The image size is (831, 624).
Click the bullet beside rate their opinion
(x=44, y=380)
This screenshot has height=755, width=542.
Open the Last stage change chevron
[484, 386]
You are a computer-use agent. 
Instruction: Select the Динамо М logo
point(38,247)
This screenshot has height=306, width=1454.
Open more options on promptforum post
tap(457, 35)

-------

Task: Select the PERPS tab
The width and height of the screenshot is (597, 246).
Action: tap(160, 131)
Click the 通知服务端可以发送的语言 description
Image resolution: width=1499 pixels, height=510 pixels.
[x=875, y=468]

-------

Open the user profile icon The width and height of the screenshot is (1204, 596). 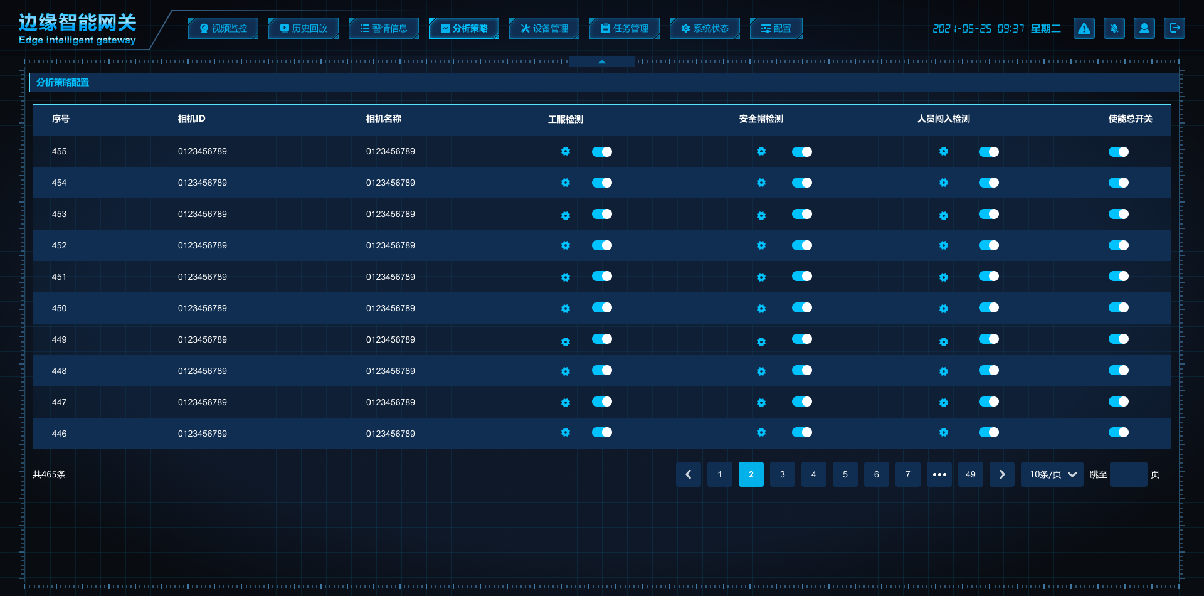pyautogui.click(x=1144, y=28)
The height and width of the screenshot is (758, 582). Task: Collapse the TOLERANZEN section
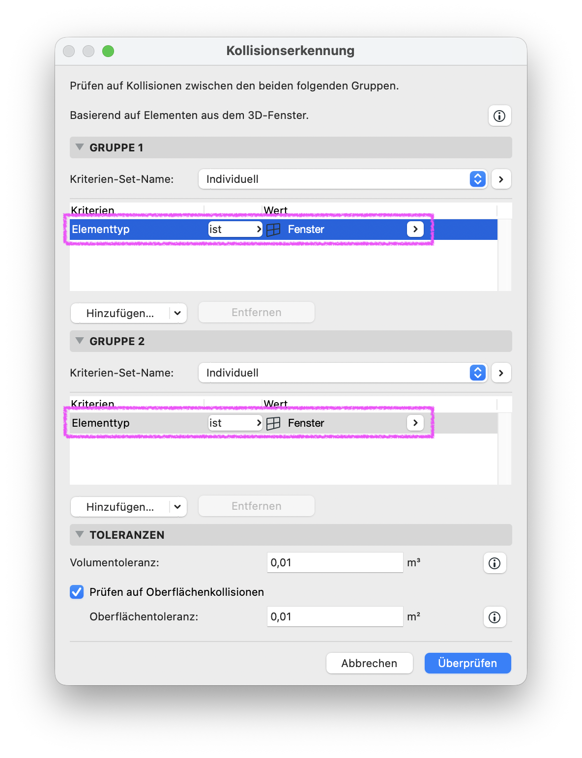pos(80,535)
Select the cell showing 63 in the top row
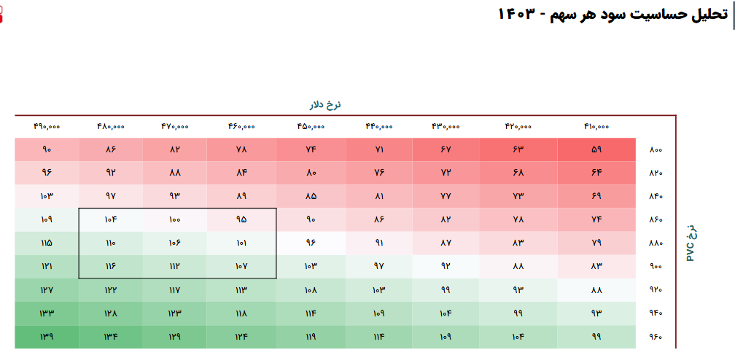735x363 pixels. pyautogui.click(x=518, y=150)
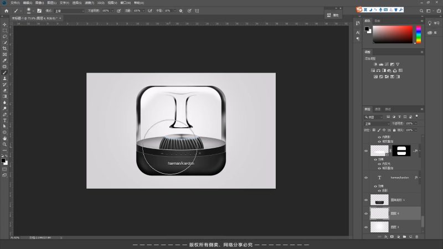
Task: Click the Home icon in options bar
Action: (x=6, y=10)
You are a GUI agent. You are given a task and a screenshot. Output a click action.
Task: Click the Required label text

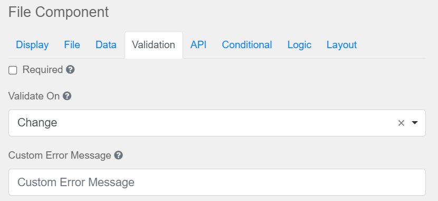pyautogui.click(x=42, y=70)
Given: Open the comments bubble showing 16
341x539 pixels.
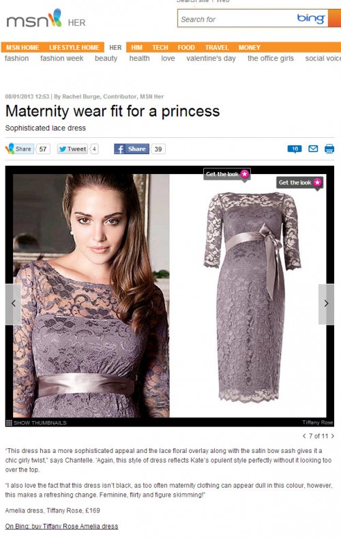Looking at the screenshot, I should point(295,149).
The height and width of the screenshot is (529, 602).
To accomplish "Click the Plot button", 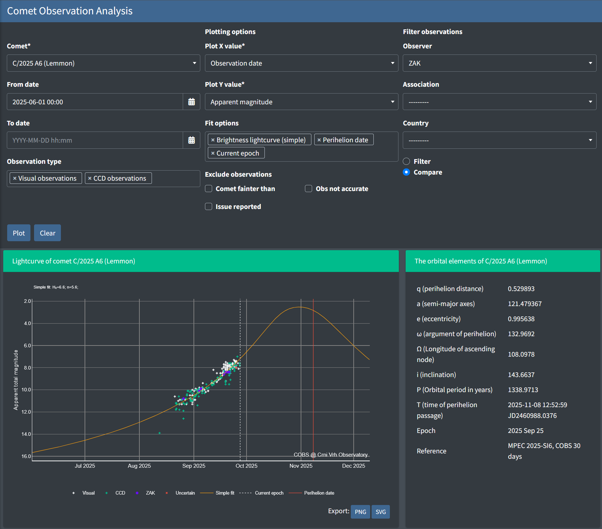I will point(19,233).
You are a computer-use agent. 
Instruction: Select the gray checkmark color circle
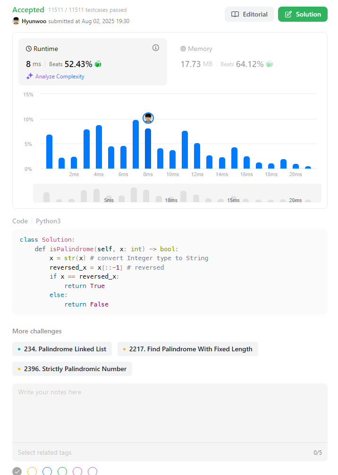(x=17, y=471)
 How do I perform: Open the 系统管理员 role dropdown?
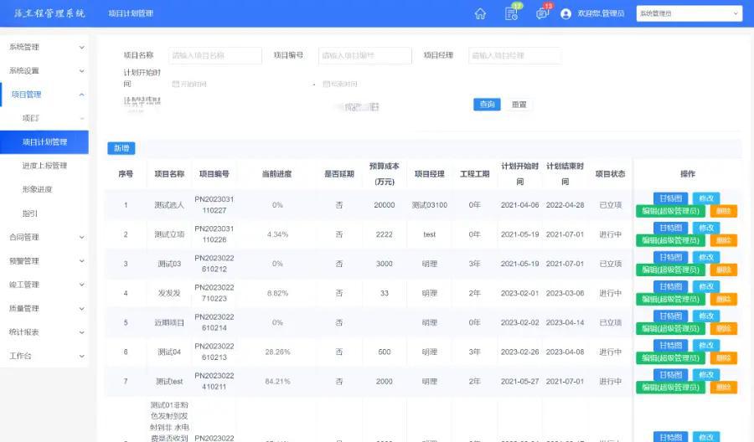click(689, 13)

-------

→ THE PROBLEM
Copy exactly the part of the material above that opens with the line containing "You are a GUI" and closes with the line containing "The height and width of the screenshot is (529, 602).", ends included. Drop the images.

→ ANSWER
You are a GUI agent. You are given a task and a screenshot. Output a click action.
Task: Click the Required label text

pyautogui.click(x=42, y=70)
Given: Open the comments bubble showing 16
341x539 pixels.
Looking at the screenshot, I should point(295,149).
The height and width of the screenshot is (529, 602).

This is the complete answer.